We are all international activists—the yeshivah student struggling for clarity in an abstruse Talmudic passage, the storeowner who refuses to sell faulty merchandise, the little girl joyfully lighting her candle before Shabbat, the hiker who reaches the top of her climb and breathlessly recites a blessing to the Creator for the magnificent view, the young father who has just now started wrapping tefillin every morning, the subway commuter who lent the guy next to him a shoulder to sleep upon, and the simple Jew who checks for a kosher symbol on the package before making a purchase. Our destiny is tied to the destiny of those books, that merchandise, that time of the week, that mountain, that morning rush, that neighbor and that train, and the food in that package. We cannot live without them, and their redemption cannot come without us. We are all inside workers.
Yet after all is said, the question still burns: G‑d in captivity?!
Truth, after all, is not all about answers. A burning question can contain more truth than a comfortable answer. In this case, if we would understand the answer and grasp it fully, we would feel fine right where we are. We would effectively no longer be captives. Grasping the answer would sabotage the mission.
The Deepest Sparks
If you’ve ever set out to clean up a teenager’s room, you can probably relate to the following: Daunted by the task ahead of you, you cleverly start with the big stuff. Having dislodged some furniture, moving them into appropriate corners, tossed a few cardboard boxes into recycling, and discovering that, yes, there is a floor down there, only then can you really get started. But that’s also when it becomes apparent just how ugly this mess really is. Now is time for the scraping, grinding, elbow grease and harsh chemicals. The hardest tasks are always left for last.
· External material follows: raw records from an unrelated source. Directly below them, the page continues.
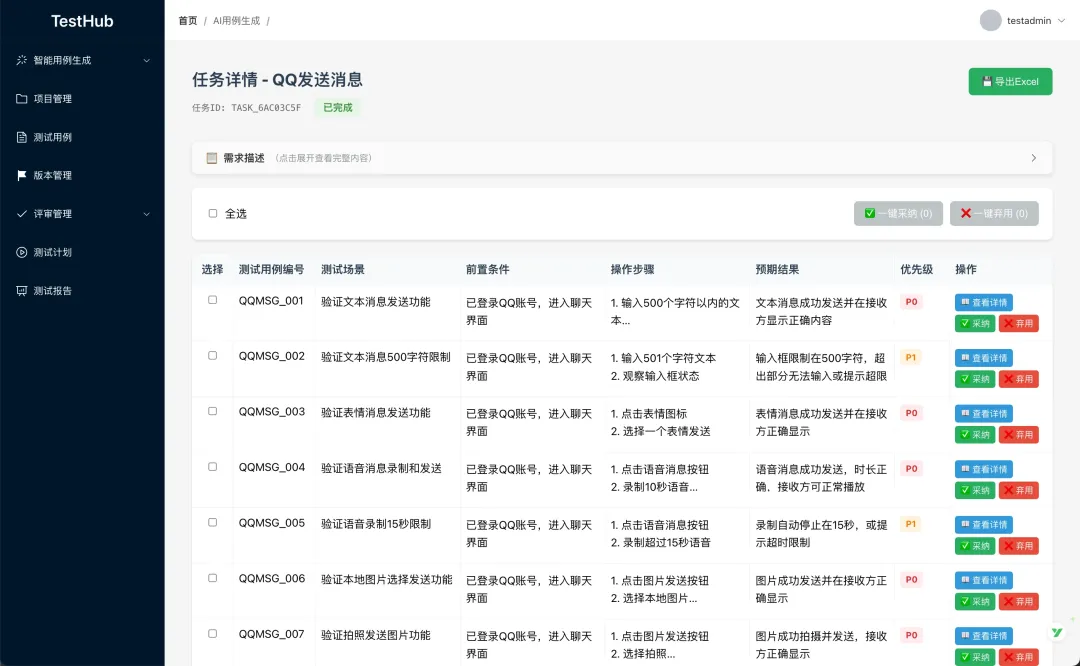The image size is (1080, 666).
Task: Check the 全选 select-all checkbox
Action: [213, 213]
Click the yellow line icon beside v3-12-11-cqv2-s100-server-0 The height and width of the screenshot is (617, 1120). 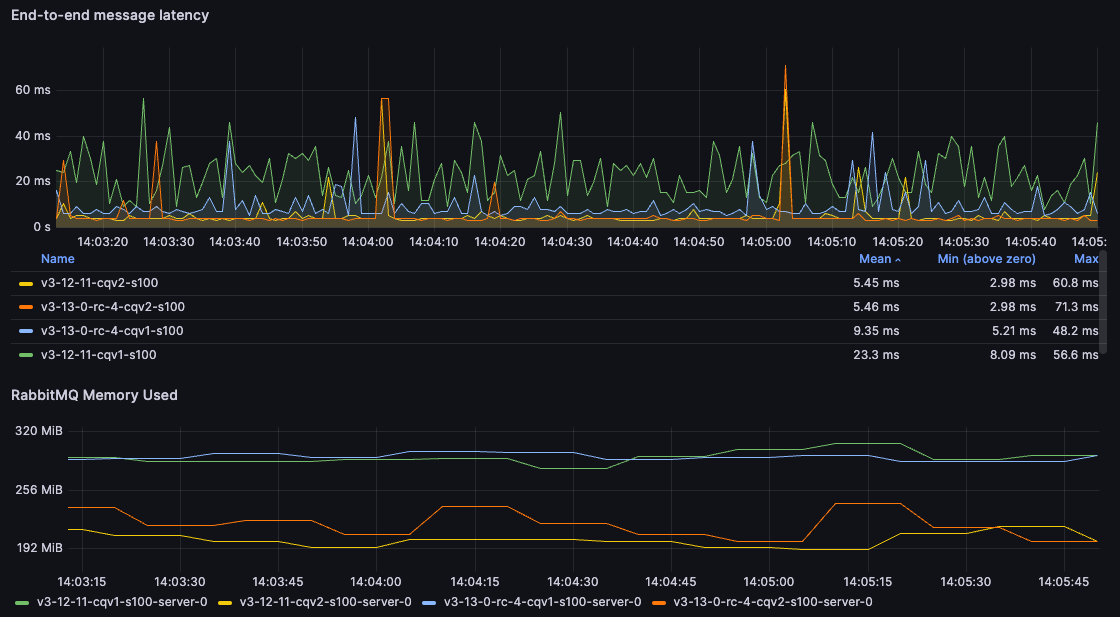click(226, 603)
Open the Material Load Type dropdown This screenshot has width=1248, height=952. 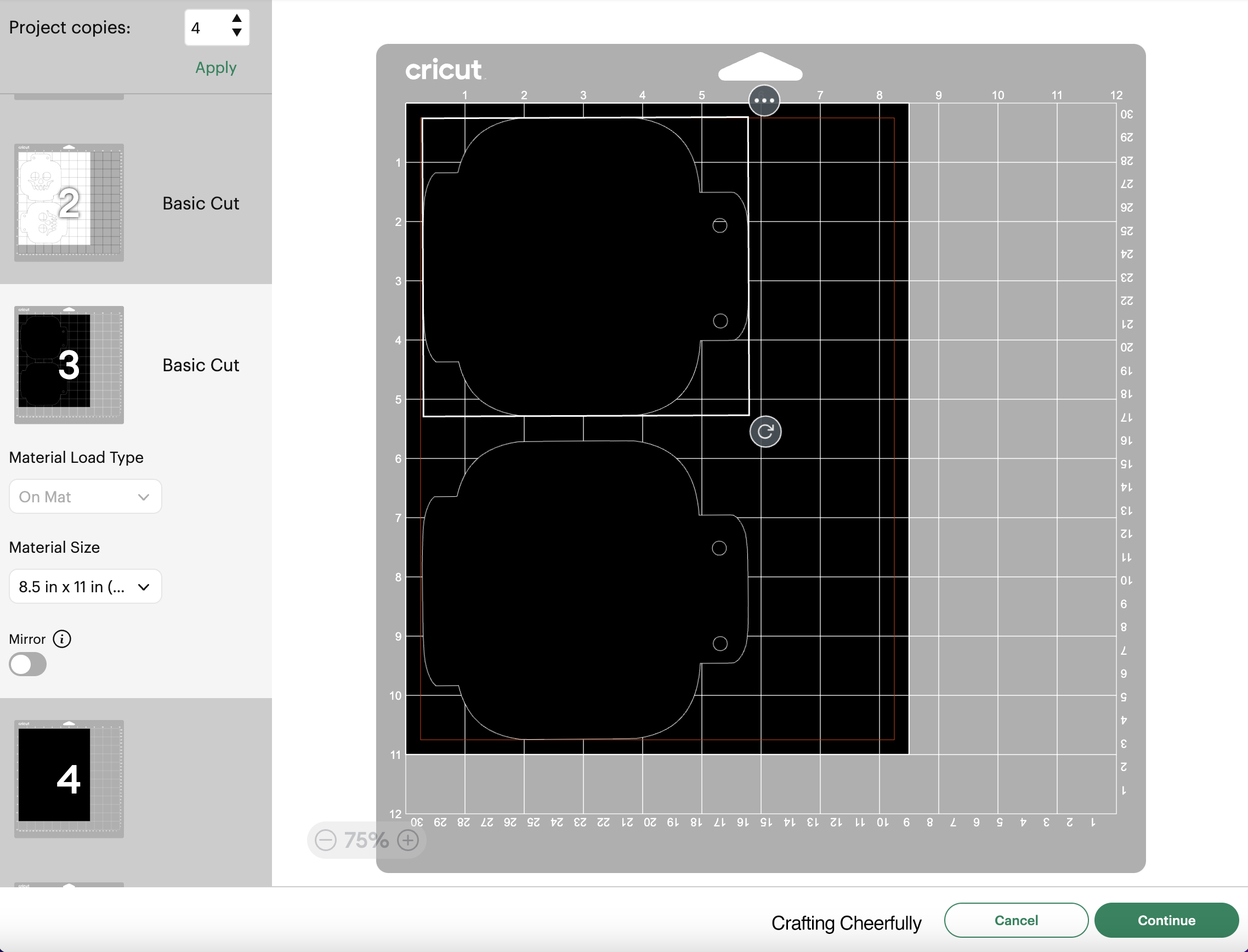[85, 496]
The greater the spark, the more intense the battle.So too with our messy world. As soon as the initial sparks are redeemed, yet more challenging missions arise. As time progresses, the divine sparks become harder to discover, locked within the darkest realms, stubbornly refusing to be extricated from there. The darkness itself fights back, lashing out at any soul that comes to take away its captives. The greater the spark, the more intense the battle.

Eventually, once you have reached deep within your soul and revealed its most hidden powers, then the most hidden sparks also become revealed. As it turns out, redemption of those sparks is intrinsically bound with the redemption of your innermost soul.
The battle goes yet deeper. There are those sparks that cannot be redeemed by a head-on attack, but only by failure and return. Failure is one of those things that cannot be prearranged. Yet it is only through failure that you can redeem not only the most intense sparks of Tohu, but the darkness itself. The darkness caused you to fail. And now, when you return, it is that experience of the darkness that drives you with unstoppable impetus. You have become what the Zohar calls “a master of return, who is drawn to G‑d with greater power than the one who has never failed.”2
An immeasurably great power. The power of darkness.